What is a Data Structure ?
A Data structure is basically a mean of storing data in a organized manner that enables efficient access and modification. It can be one of the two following types :
- Primitive data structures.
- User-defined data structures.
Here is the list of Data Structures in Python :
As you can see, there are a lot of types. The challenge in this article, will be to as easiest as I can, explain each one ! With if I can with an example and a little of Python code.
“Bad programmers worry about the code. Good programmers worry about data structures and their relationships.” — Linus Torvalds, creator of Linux
Primitive Data Structures
Integers
Used to represent numeric data, and whole numbers from negative infinity to infinity, like 2, 4, or -1.
Float
Used for rational numbers, usually ending with a decimal figure, such as 1.11 or 3.14.
Strings
Collections of alphabets, words or other characters. (i.e “Lionel”)
Boolean
Built-in data type that can take up the values: True and False.
Non-Primitive Data Structures
Arrays
Arrays in Python are a compact way of collecting basic data types, all the entries in an array must be of the same data type.
Most of the time, people refers to list when they say Array in Python… There is a little difference as explained below.
Lists – Overview
Lists in Python are used to store collection of heterogeneous items.
With arrays, you can perform an operations on all its item individually easily, which may not be the case with lists. Thus, arrays can be very useful when dealing with a large collection of homogeneous data types. Moreover, as there is only one type in arrays, it can be more efficient to use Arrays in certain cases.
Lists – Stacks
A stack is a container of objects that are inserted and removed according to the Last-In-First-Out (LIFO) concept. They are declared as lists in Python.
Example : to conceptualize Stacks, think about a deck of cards.

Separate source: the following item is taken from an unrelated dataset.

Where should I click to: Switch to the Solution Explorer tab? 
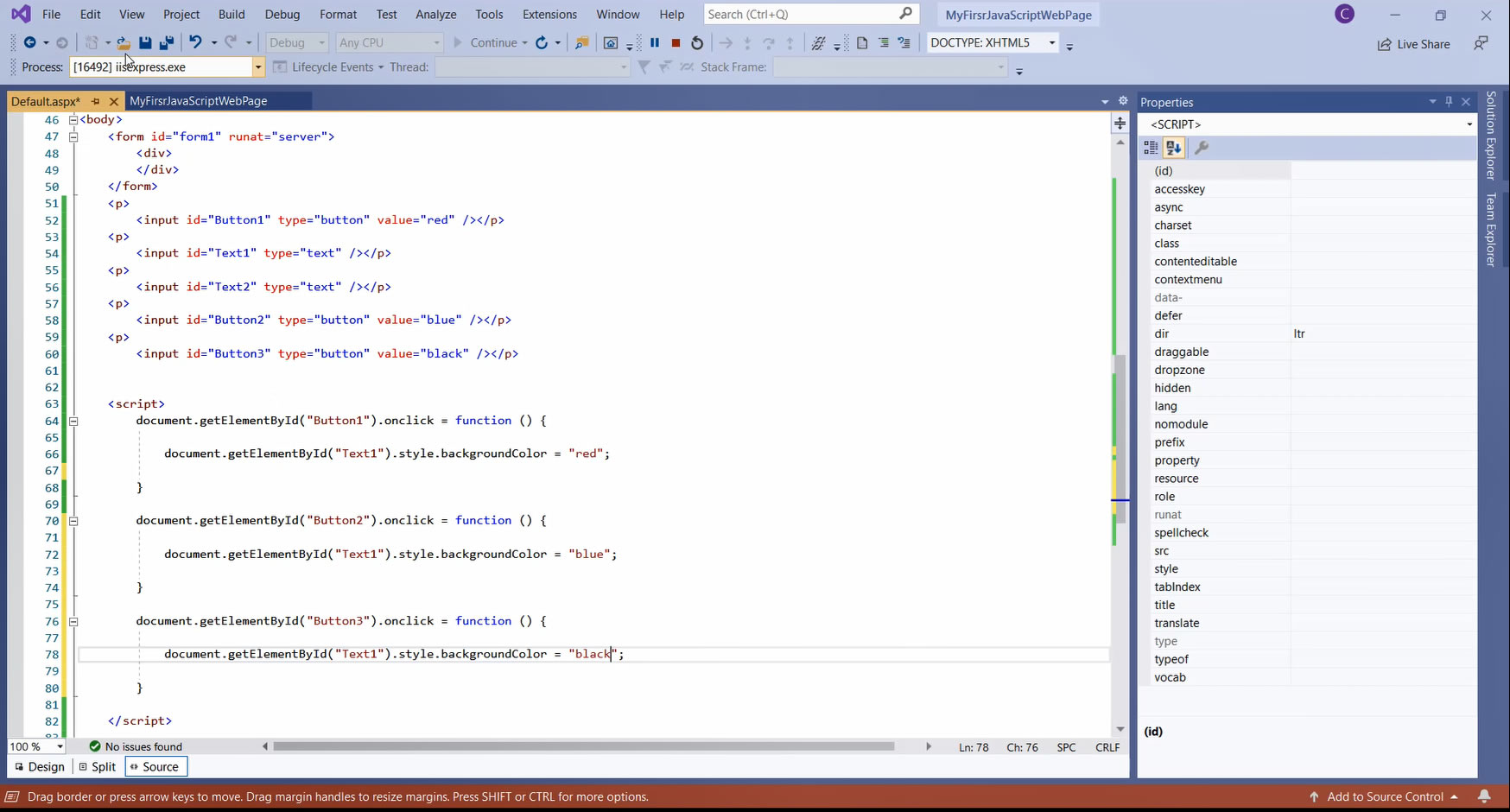point(1491,136)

You will always draw from the top of the deck.
Lists – Queues
A queue is a container of objects that are inserted and removed according to the First-In-First-Out (FIFO) principle.

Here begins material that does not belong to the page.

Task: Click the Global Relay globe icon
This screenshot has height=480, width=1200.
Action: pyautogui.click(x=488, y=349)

Example : The line at a ticket counter where people are catered according to their arrival sequence and hence the person who arrives first is also the first to leave.
Lists – Graphs
A graph in mathematics and computer science are networks consisting of nodes, also called vertices which may or may not be connected to each other. The lines or the path that connects two nodes is called an edge.
Example :Think about a mobile app which gives you the best route to follow. It will use that kind of Data Structure and will use algorithms to determine which route is the fastest.
Another example : Social network. The nodes are people and the edges are friendship.
Lists – Trees
A tree is a data structure composed of nodes It has the following characteristics:
- Each tree has a root node (at the top).
- The root node has zero or more child nodes.
- Each child node has zero or more child nodes, and so on.
Trees help in defining real world scenarios and are used everywhere from the gaming world to designing XML parsers and also the PDF design principle is based on trees.
Binary search trees allow fast lookup, addition and removal of items. Trees help in defining real world scenarios and are used everywhere from the gaming world to designing XML parsers and also the PDF design principle is based on trees.
Usage : Games like chess build a huge tree with all possible moves to analyse and apply heuristics to decide on an optimal move.
Tuples
Tuples are really close to list. The difference between tuples and list is that tuples are immutable, which means once defined you cannot delete, add or edit any values inside it.
Dictionary
Dictionaries are made up of key-value pairs. Key is used to identify the item and the value holds as the name suggests, the value of the item.
Example : a phone book
Sets
Sets are a collection of distinct (unique) objects. These are useful to create lists that only hold unique values in the dataset. Besides being able to add and remove elements to a set, there are a few other important set functions that work with two sets at once.
- Union — This combines all the items from two different sets and returns this as a new set (with no duplicates).
- Intersection — Given two sets, this function returns another set that has all items that are part of both sets.
- Difference — This returns a list of items that are in one set but NOT in a different set.
- Subset — This returns a boolean value that shows if all the elements in one set are included in a different set.
Files
Files are traditionally a part of data structures. And although big data is commonplace in the data science industry, a programming language without the capability to store and retrieve previously stored information would hardly be useful.